What arises from this collaboration is an increased empathy, which shapes the working partnership. This, in turn, translates into better trial design and ensures adequate communication with patients regarding the design’s purpose, as well as what patients should expect along the way.

Collaboration invariably yields useful information researchers would not have gained otherwise. Ahluwalia explains that people with autism spectrum disorder do not like to be called patients. They prefer “individuals with ASD” or “self-advocates” because they do not consider themselves sick. This knowledge guided how the research team wrote the communication materials.

The Whole Team Needs to be Onboard

Pharma companies working with patient advocates need to be fully committed. That means the entire organization must understand the value of this approach and how best to achieve it. “You’re either all in or you’re not,” says board-certified patient advocate Grace Cordovano, Ph.D.

The pharma organization has to work towards an internal culture that values the stories and experiences of patients and their caregivers. Those organizations that do so will soon see the value of such an approach, she writes. All those who listen to the patients’ stories will be inspired, develop empathy and connect with them. The result is a renewed sense of purpose for pharma company employees.

Transparency Between Pharma and Advocates is Vital

No matter how enthusiastic, supportive and willing the patient advocate organization is, the sponsor company needs to ensure transparency and ethical standards throughout the relationship. For instance, patient advocate organizations should not receive funding from a single source, says consultant Jean Campbell.

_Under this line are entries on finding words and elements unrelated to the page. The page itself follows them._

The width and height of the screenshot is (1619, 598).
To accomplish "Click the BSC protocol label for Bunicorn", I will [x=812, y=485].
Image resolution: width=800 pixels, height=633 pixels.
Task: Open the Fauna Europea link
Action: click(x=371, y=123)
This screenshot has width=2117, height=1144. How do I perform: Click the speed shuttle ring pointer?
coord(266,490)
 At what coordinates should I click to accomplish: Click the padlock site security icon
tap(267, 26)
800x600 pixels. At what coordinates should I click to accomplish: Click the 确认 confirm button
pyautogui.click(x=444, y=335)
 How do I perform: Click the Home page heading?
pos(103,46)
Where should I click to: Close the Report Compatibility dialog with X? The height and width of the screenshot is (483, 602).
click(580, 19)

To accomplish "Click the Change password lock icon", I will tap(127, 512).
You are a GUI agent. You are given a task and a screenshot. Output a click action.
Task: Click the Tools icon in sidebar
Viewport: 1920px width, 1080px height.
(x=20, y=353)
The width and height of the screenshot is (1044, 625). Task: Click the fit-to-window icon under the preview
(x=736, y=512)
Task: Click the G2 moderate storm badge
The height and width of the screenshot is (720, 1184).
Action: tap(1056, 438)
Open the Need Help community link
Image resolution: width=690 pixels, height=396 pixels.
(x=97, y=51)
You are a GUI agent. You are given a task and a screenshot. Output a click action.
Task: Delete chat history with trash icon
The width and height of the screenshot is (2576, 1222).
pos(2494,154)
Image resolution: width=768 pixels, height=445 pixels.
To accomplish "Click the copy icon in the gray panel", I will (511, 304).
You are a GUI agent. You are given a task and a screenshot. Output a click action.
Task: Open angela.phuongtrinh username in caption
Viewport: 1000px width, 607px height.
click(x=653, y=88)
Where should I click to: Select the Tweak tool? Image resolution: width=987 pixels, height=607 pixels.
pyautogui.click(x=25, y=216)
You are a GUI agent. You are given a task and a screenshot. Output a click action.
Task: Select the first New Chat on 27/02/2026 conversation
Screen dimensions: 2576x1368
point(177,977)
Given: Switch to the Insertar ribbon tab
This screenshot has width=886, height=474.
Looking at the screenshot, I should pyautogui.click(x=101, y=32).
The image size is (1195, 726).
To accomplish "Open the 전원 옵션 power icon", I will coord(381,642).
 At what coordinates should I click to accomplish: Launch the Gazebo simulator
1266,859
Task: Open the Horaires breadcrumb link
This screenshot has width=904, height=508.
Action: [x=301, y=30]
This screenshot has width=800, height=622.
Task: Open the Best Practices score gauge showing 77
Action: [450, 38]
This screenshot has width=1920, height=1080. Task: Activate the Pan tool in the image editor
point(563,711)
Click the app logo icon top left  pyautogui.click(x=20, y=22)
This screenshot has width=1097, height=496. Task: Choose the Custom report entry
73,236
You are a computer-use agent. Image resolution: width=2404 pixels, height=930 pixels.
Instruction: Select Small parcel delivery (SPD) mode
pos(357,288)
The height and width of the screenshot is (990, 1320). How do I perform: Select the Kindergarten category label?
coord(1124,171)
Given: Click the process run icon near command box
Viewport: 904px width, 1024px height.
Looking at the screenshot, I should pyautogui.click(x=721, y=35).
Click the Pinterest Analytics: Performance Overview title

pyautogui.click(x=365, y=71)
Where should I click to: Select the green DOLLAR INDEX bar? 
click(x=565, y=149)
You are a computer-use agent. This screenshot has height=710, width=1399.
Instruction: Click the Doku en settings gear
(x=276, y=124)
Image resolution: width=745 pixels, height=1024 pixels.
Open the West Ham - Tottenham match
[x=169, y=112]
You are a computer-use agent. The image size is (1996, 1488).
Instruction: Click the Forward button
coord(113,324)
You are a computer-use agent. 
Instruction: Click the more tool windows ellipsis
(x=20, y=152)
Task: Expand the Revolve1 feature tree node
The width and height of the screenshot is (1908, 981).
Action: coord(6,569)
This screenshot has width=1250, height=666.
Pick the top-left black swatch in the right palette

But sponsors should also maintain a safe distance between themselves and the patient advocacy groups. When boundaries are blurred — or simply appear to be blurred to others — both parties could suffer from credibility issues. At all costs, patient advocates should not be seen as the sponsor’s mouthpiece, Campbell stresses. Equally, they should not feel indebted to the pharma organization.

Trust and transparency are the foundations upon which to build relationships with patient advocates. Doing so will foster a more collaborative and strategic partnership by which to enhance the patient experience, improve trial design and protocol and even help with the regulatory process.